## SUPPLIED INFORMATION

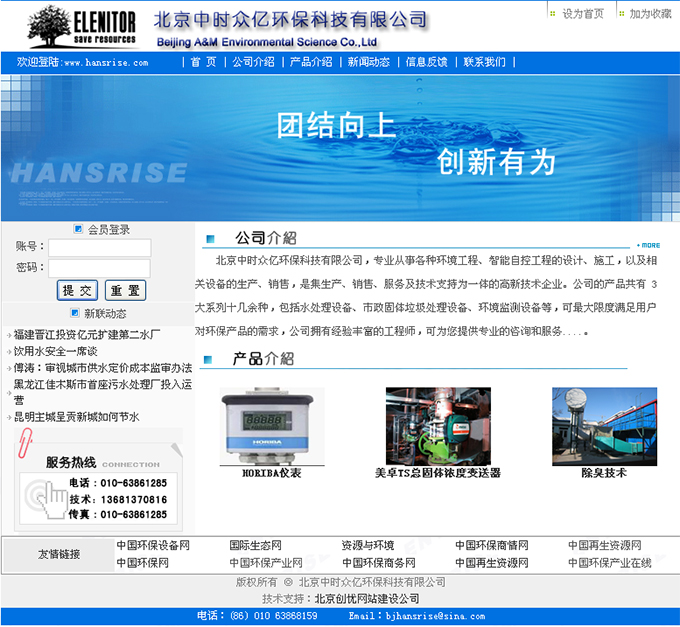Viewport: 680px width, 627px height.
Task: Open 联系我们 from the navigation bar
Action: [x=484, y=62]
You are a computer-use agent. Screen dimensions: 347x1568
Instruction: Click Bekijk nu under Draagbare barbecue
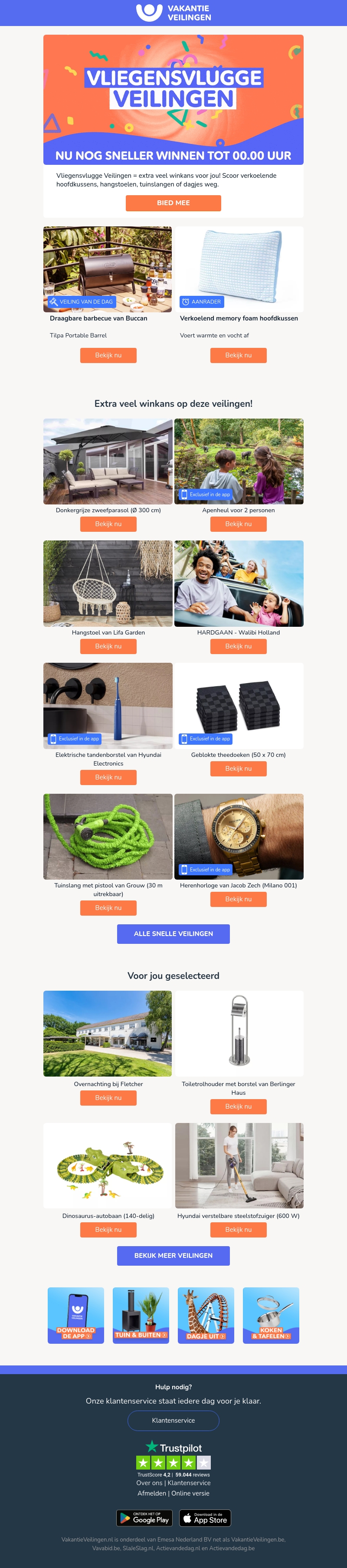(x=108, y=355)
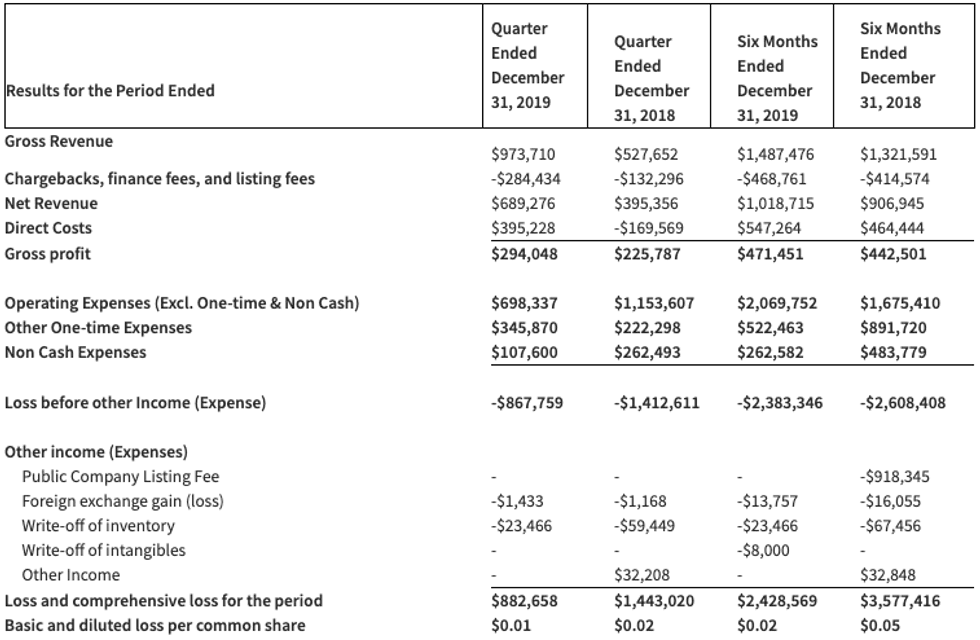The image size is (980, 640).
Task: Click the "Results for the Period Ended" header
Action: click(110, 91)
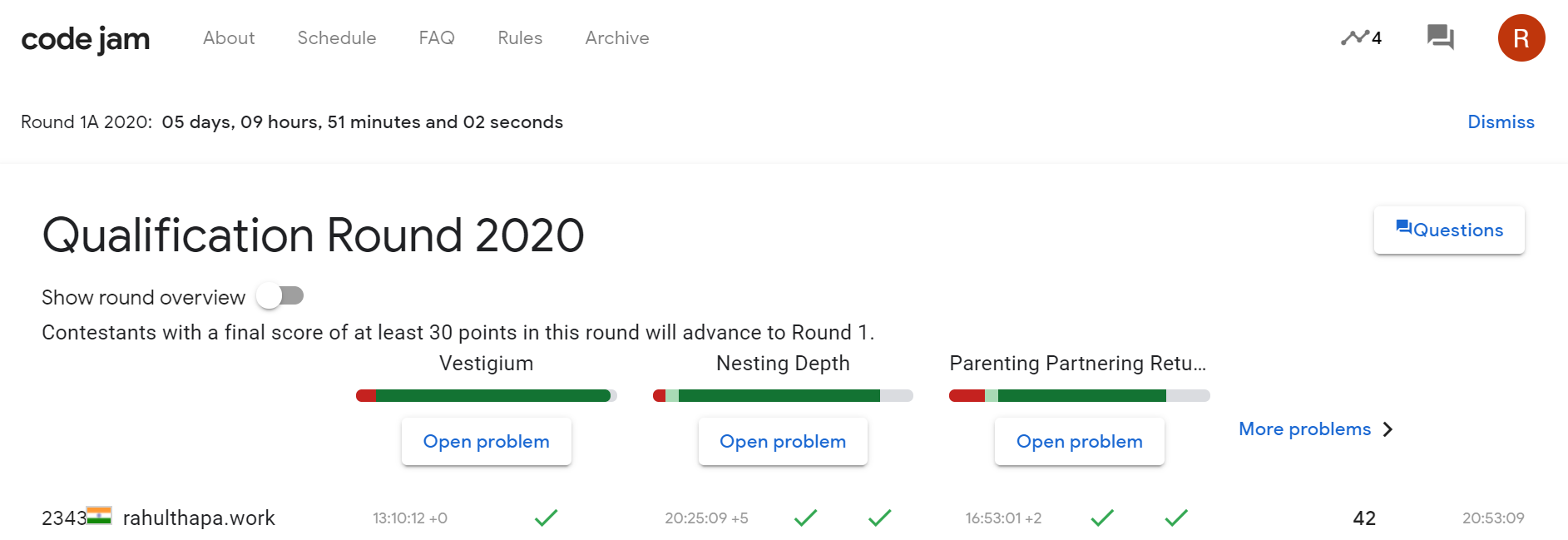The image size is (1568, 540).
Task: Click Open problem under Vestigium
Action: (x=487, y=442)
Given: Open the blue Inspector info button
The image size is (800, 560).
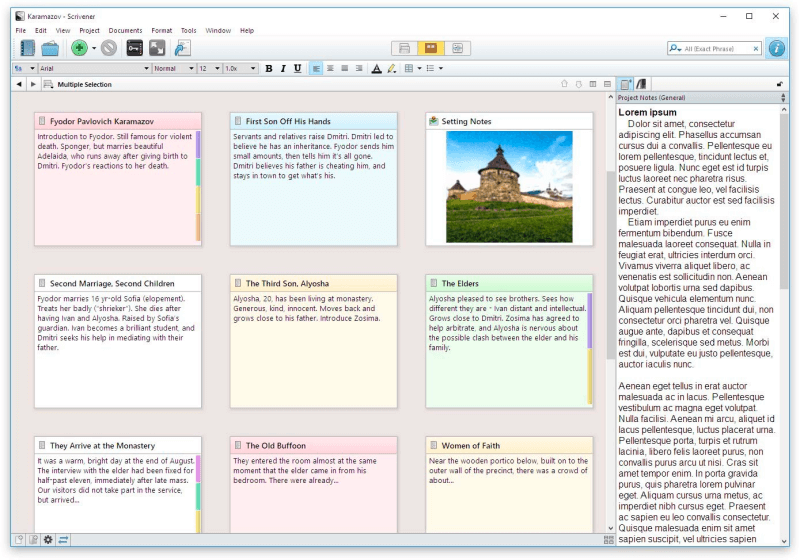Looking at the screenshot, I should coord(777,48).
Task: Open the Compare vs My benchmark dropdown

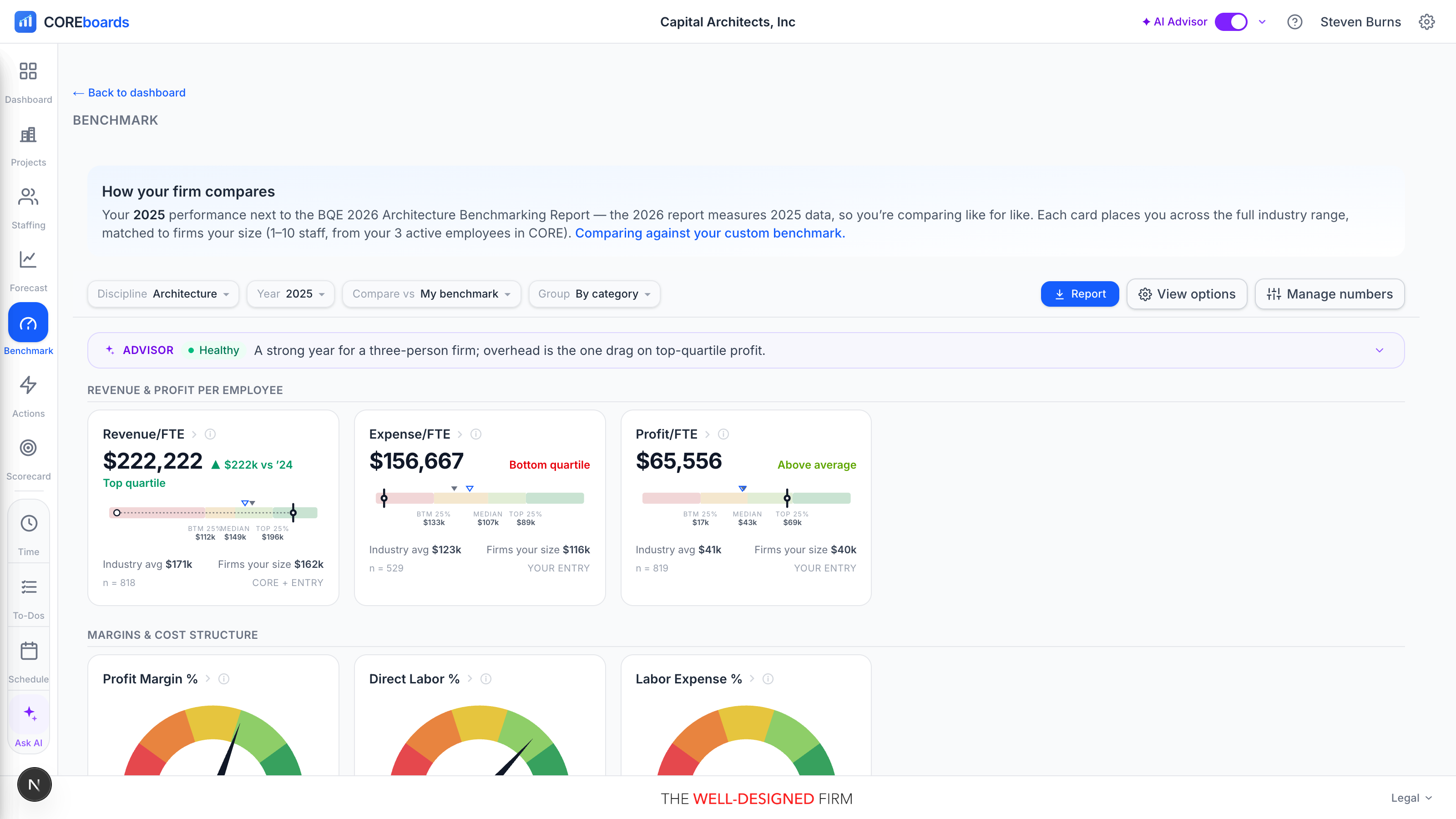Action: (x=432, y=294)
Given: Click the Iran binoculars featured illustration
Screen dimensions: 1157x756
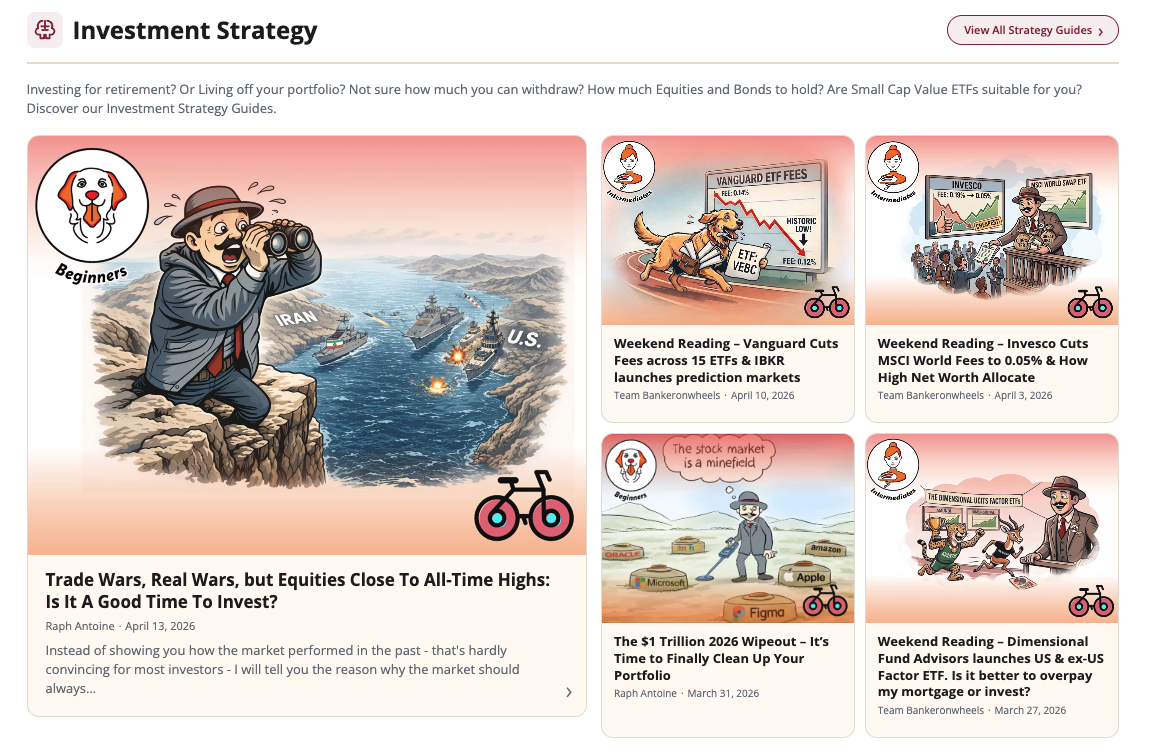Looking at the screenshot, I should click(x=307, y=345).
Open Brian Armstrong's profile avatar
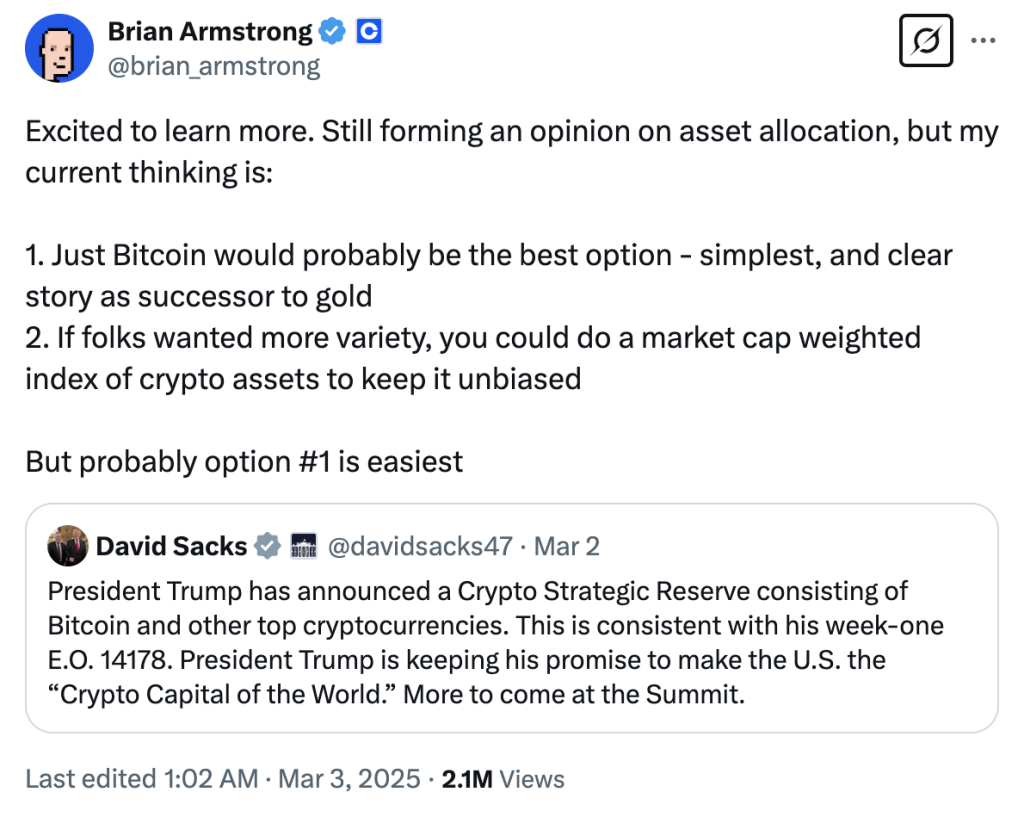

## PROBLEM STATEMENT
Every line from the one containing "Given: Click the" through the end of the entries above is to be copied exactly; pictures are to be left out.

## SOLUTION FOR THIS EXERCISE
Given: Click the Iran binoculars featured illustration
Screen dimensions: 1157x756
Looking at the screenshot, I should click(x=307, y=345).
Open Brian Armstrong's profile avatar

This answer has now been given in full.